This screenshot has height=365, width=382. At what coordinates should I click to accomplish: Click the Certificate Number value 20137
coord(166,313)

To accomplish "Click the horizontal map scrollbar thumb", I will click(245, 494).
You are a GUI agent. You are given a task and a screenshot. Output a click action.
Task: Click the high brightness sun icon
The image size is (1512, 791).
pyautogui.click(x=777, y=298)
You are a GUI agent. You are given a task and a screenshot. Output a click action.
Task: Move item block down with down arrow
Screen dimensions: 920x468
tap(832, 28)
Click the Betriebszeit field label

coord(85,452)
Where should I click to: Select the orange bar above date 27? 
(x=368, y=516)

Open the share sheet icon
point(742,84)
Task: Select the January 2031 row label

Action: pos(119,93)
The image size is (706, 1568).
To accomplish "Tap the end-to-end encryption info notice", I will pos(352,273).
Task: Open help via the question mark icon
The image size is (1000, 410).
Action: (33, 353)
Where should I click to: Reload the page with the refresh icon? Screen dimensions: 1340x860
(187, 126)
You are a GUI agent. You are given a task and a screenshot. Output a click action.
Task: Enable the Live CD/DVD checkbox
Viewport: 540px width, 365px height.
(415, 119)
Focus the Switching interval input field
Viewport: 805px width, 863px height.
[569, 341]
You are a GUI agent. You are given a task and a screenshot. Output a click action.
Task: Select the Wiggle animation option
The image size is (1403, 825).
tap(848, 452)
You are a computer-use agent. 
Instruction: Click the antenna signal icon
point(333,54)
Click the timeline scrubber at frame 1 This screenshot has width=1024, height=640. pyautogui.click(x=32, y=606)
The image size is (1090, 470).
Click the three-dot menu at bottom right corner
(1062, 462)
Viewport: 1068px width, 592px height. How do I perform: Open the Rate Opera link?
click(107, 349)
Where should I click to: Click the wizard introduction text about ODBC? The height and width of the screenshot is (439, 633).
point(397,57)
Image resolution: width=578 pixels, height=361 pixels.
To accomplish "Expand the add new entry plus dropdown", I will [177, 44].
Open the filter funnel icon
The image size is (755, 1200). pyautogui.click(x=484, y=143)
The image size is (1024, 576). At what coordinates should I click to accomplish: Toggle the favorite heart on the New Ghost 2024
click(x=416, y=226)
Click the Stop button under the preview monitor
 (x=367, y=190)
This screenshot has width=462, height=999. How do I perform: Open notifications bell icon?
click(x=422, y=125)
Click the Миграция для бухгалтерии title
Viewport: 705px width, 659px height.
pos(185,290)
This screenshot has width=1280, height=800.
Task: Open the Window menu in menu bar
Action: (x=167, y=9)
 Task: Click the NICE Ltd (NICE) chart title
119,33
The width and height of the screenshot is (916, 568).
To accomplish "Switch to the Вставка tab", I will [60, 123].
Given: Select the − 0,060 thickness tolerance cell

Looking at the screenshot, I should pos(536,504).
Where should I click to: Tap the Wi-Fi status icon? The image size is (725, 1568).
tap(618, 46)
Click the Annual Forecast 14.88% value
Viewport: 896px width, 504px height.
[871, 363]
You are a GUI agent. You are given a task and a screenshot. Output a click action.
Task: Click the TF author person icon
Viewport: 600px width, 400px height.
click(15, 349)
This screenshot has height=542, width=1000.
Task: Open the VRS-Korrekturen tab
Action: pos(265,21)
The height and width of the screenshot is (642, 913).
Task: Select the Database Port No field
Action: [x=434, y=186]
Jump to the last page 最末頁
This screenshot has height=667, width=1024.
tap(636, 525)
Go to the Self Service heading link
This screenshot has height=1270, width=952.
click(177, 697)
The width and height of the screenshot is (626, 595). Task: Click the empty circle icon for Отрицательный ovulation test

(Work task):
When you reply, retype each line exactly as it appears above.

(Expected answer):
This screenshot has height=365, width=382. At what coordinates should I click to accomplish: Click the Certificate Number value 20137
coord(166,313)

To accomplish "Click the horizontal map scrollbar thumb", I will click(245, 494).
You are a GUI agent. You are given a task and a screenshot. Output a click action.
Task: Click the high brightness sun icon
The image size is (1512, 791).
pyautogui.click(x=777, y=298)
You are a GUI agent. You are given a task and a screenshot. Output a click action.
Task: Move item block down with down arrow
Screen dimensions: 920x468
tap(832, 28)
Click the Betriebszeit field label

coord(85,452)
Where should I click to: Select the orange bar above date 27? 
(x=368, y=516)

Open the share sheet icon
point(742,84)
Task: Select the January 2031 row label

Action: pos(119,93)
The image size is (706, 1568).
To accomplish "Tap the end-to-end encryption info notice", I will pos(352,273).
Task: Open help via the question mark icon
The image size is (1000, 410).
Action: (33, 353)
Where should I click to: Reload the page with the refresh icon? Screen dimensions: 1340x860
(187, 126)
You are a GUI agent. You are given a task and a screenshot. Output a click action.
Task: Enable the Live CD/DVD checkbox
Viewport: 540px width, 365px height.
(415, 119)
Focus the Switching interval input field
Viewport: 805px width, 863px height.
[569, 341]
You are a GUI agent. You are given a task and a screenshot. Output a click action.
Task: Select the Wiggle animation option
The image size is (1403, 825).
tap(848, 452)
You are a computer-use agent. 
Instruction: Click the antenna signal icon
point(333,54)
Click the timeline scrubber at frame 1 This screenshot has width=1024, height=640. pyautogui.click(x=32, y=606)
The image size is (1090, 470).
Click the three-dot menu at bottom right corner
(1062, 462)
Viewport: 1068px width, 592px height. How do I perform: Open the Rate Opera link?
click(107, 349)
Where should I click to: Click the wizard introduction text about ODBC? The height and width of the screenshot is (439, 633).
point(397,57)
Image resolution: width=578 pixels, height=361 pixels.
To accomplish "Expand the add new entry plus dropdown", I will [177, 44].
Open the filter funnel icon
The image size is (755, 1200). pyautogui.click(x=484, y=143)
The image size is (1024, 576). At what coordinates should I click to accomplish: Toggle the favorite heart on the New Ghost 2024
click(x=416, y=226)
Click the Stop button under the preview monitor
 (x=367, y=190)
This screenshot has width=462, height=999. How do I perform: Open notifications bell icon?
click(x=422, y=125)
Click the Миграция для бухгалтерии title
Viewport: 705px width, 659px height.
pos(185,290)
This screenshot has width=1280, height=800.
Task: Open the Window menu in menu bar
Action: (x=167, y=9)
 Task: Click the NICE Ltd (NICE) chart title
119,33
The width and height of the screenshot is (916, 568).
To accomplish "Switch to the Вставка tab", I will [60, 123].
Given: Select the − 0,060 thickness tolerance cell

Looking at the screenshot, I should pos(536,504).
Where should I click to: Tap the Wi-Fi status icon? The image size is (725, 1568).
tap(618, 46)
Click the Annual Forecast 14.88% value
Viewport: 896px width, 504px height.
[871, 363]
You are a GUI agent. You are given a task and a screenshot. Output a click action.
Task: Click the TF author person icon
Viewport: 600px width, 400px height.
click(15, 349)
This screenshot has height=542, width=1000.
Task: Open the VRS-Korrekturen tab
Action: pos(265,21)
The height and width of the screenshot is (642, 913).
Task: Select the Database Port No field
Action: [x=434, y=186]
Jump to the last page 最末頁
This screenshot has height=667, width=1024.
tap(636, 525)
Go to the Self Service heading link
This screenshot has height=1270, width=952.
click(177, 697)
The width and height of the screenshot is (626, 595). Task: Click the empty circle icon for Отрицательный ovulation test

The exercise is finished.